:: Record extracts

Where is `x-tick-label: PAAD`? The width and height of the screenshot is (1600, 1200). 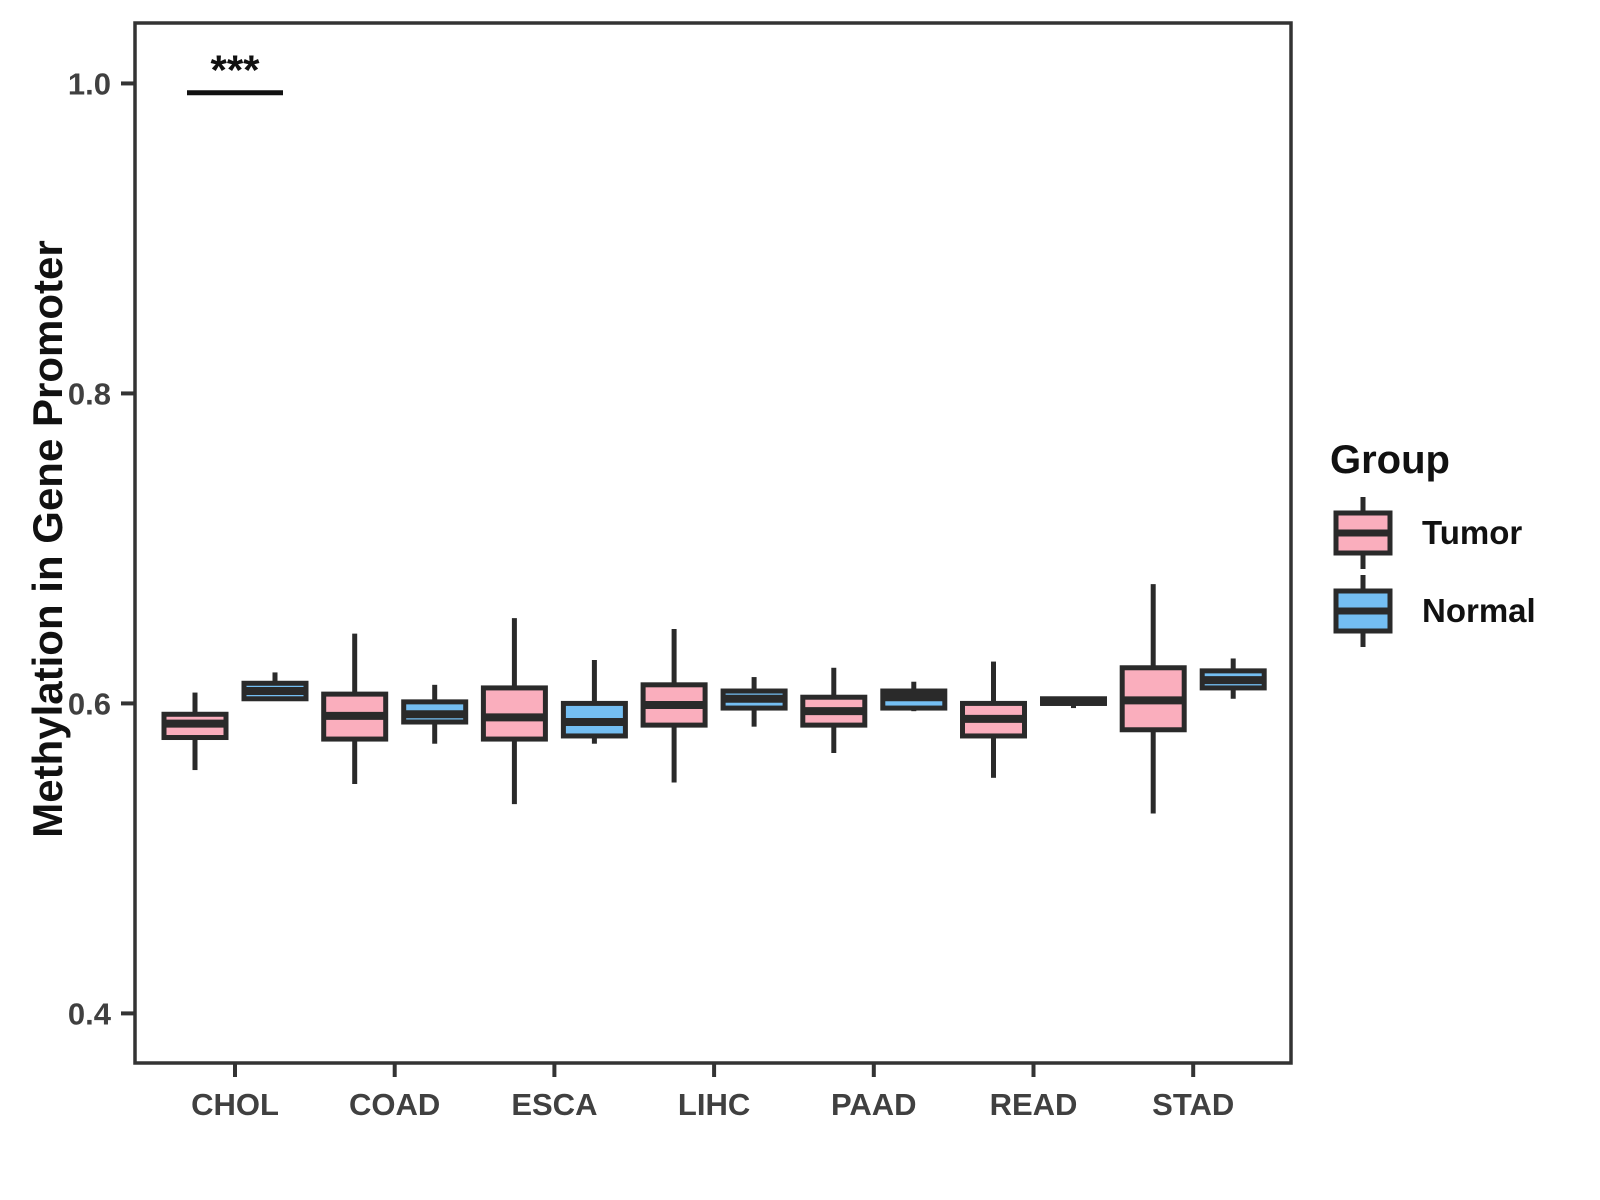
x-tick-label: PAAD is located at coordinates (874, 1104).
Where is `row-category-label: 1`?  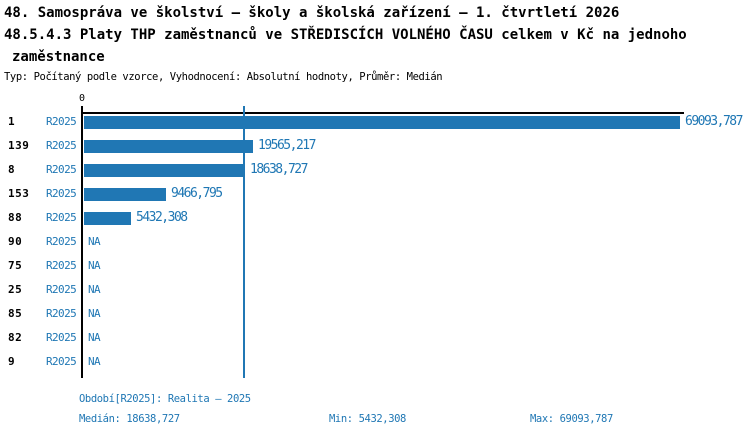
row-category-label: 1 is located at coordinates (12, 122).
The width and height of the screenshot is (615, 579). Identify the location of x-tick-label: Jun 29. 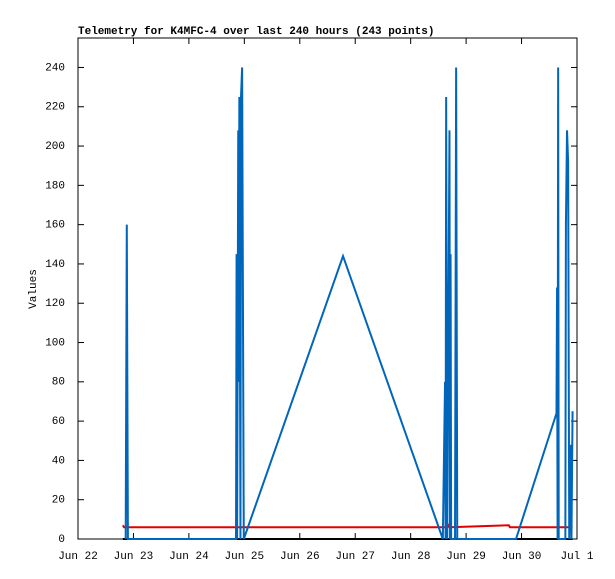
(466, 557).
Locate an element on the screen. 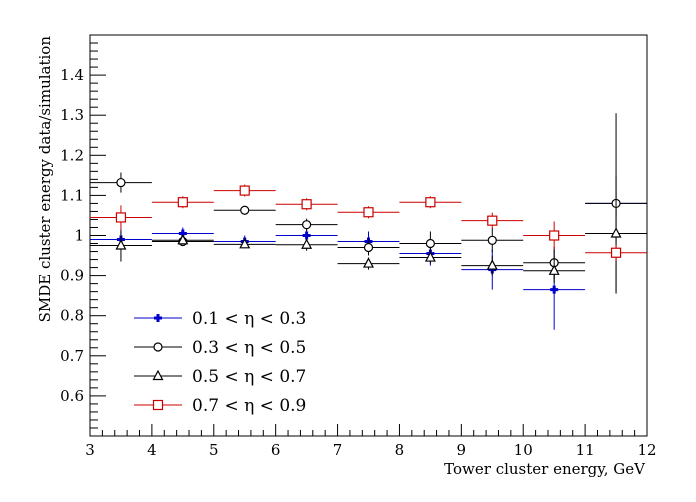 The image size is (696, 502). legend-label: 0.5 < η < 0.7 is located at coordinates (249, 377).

::::
:: Record extracts

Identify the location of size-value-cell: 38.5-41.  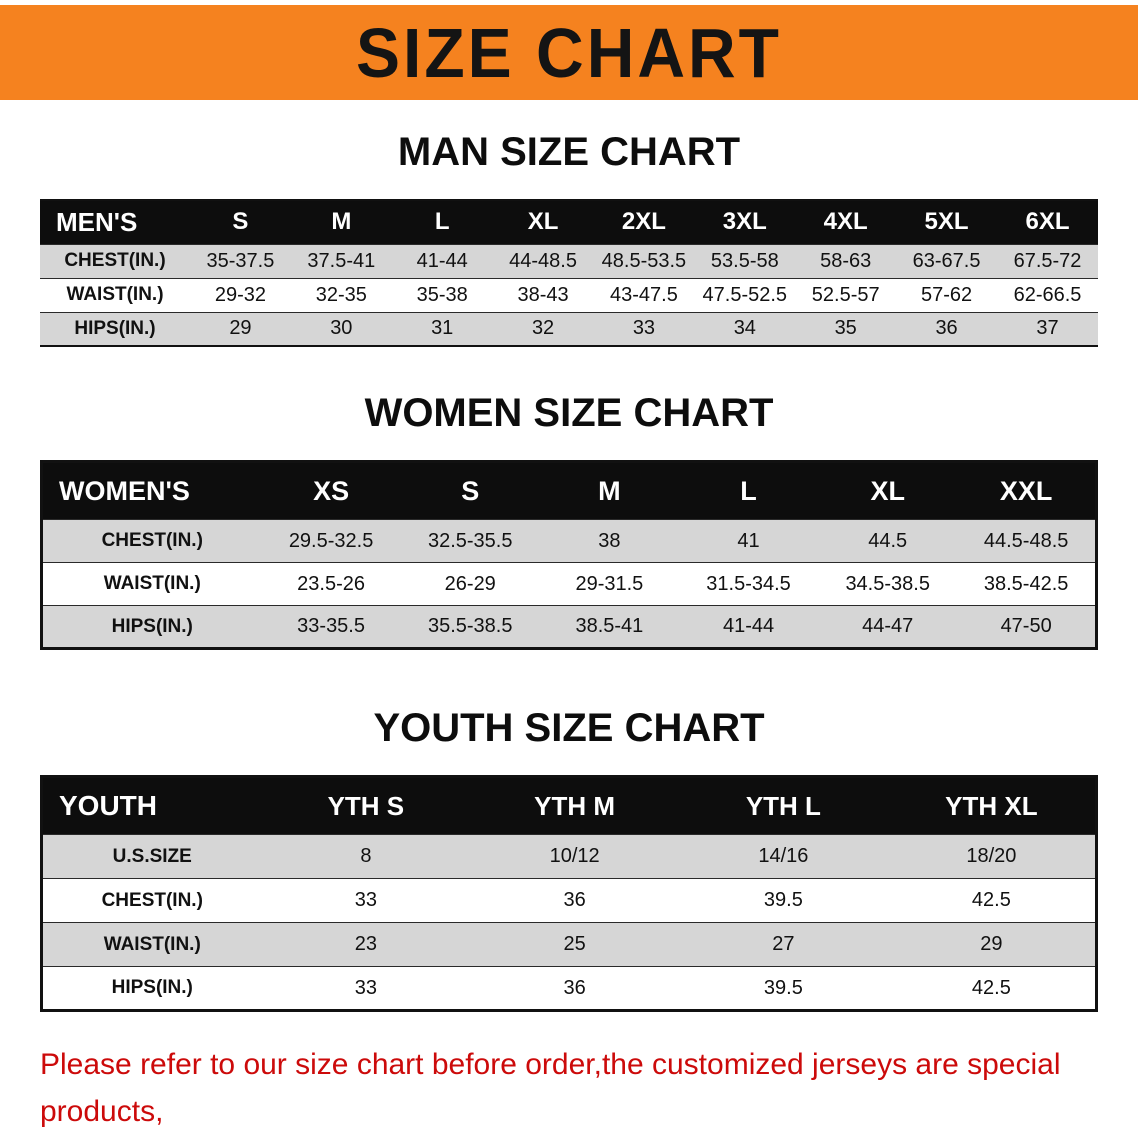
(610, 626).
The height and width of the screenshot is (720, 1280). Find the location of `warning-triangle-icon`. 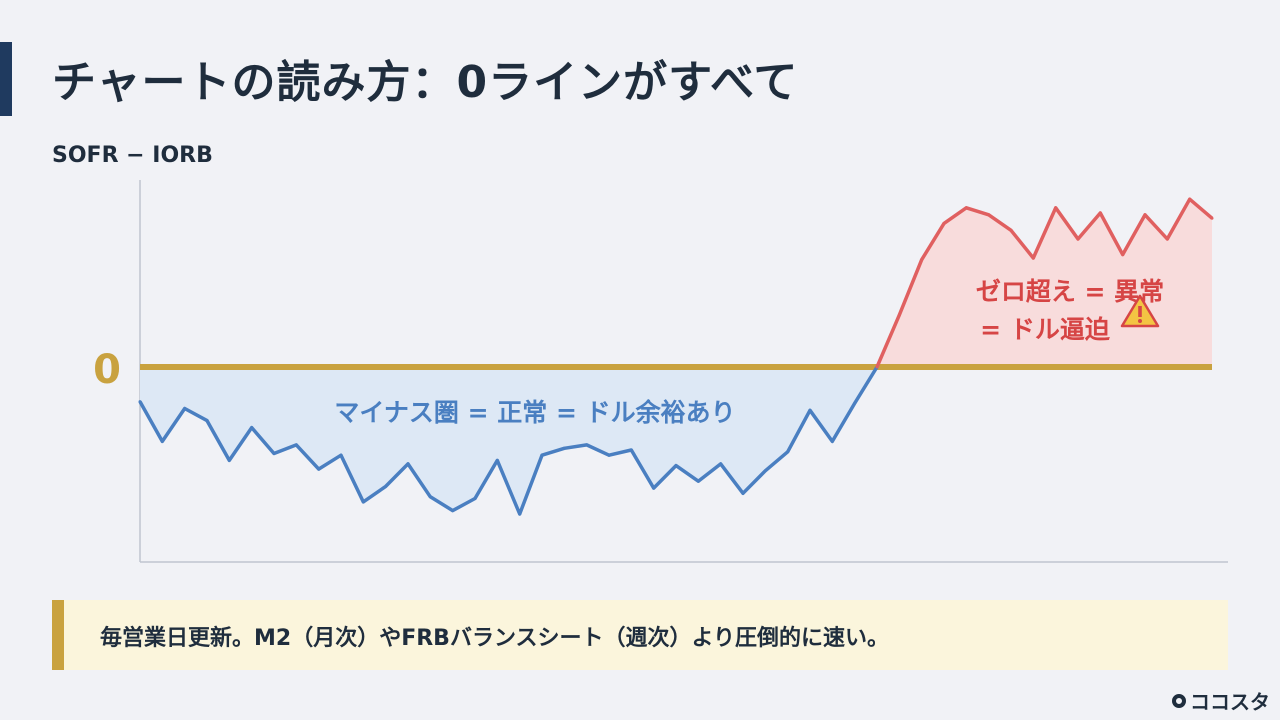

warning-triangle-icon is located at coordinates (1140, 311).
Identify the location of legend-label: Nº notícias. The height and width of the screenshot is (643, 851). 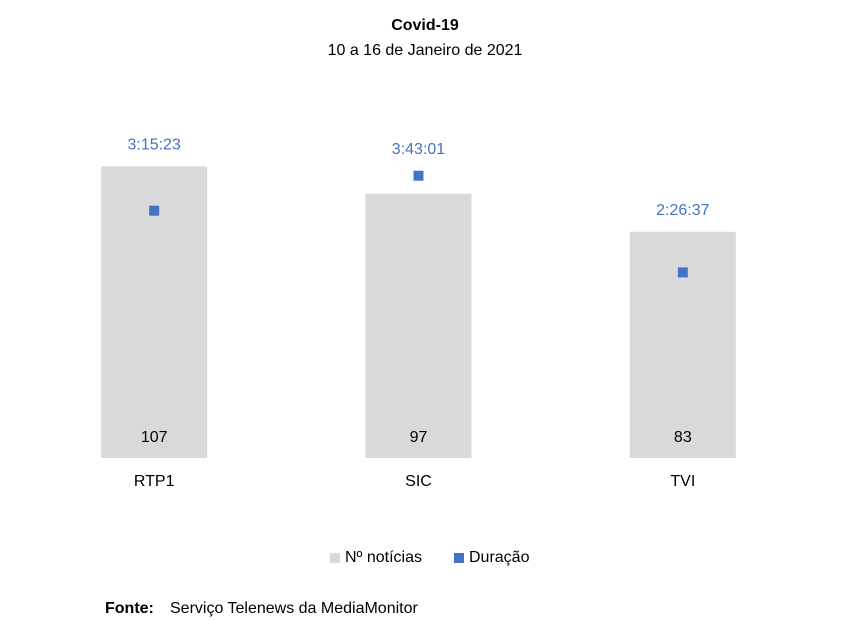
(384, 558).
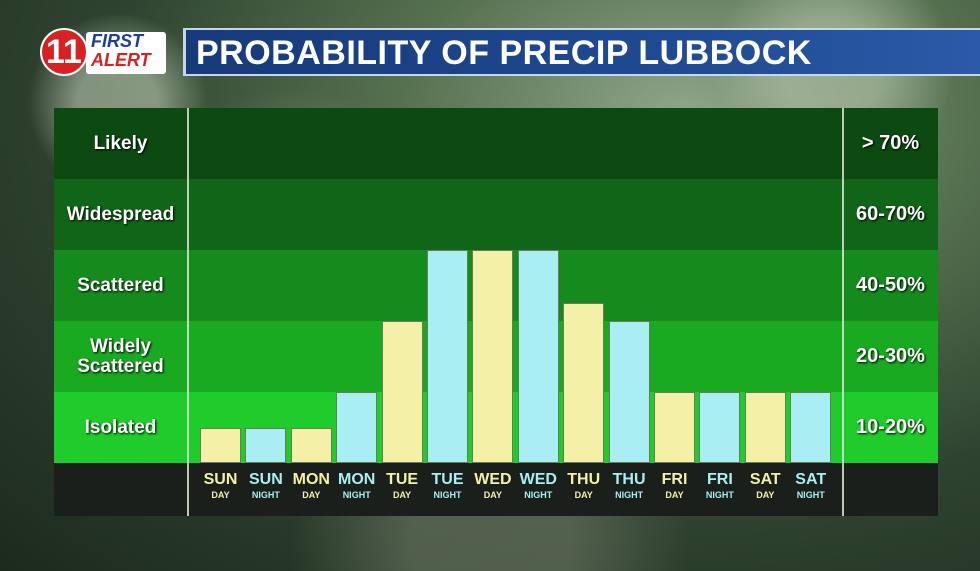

::::

Activity: Set out the entries from the line containing "is (1600, 1200)." through the line containing "row-category-label: 1 is" as a numbered list, skipping blank lines and leaving out the pictures.

Output:
1. Where is `x-tick-label: PAAD`? The width and height of the screenshot is (1600, 1200). 
2. x-tick-label: PAAD is located at coordinates (874, 1104).
3. Where is `row-category-label: 1`?  
4. row-category-label: 1 is located at coordinates (12, 122).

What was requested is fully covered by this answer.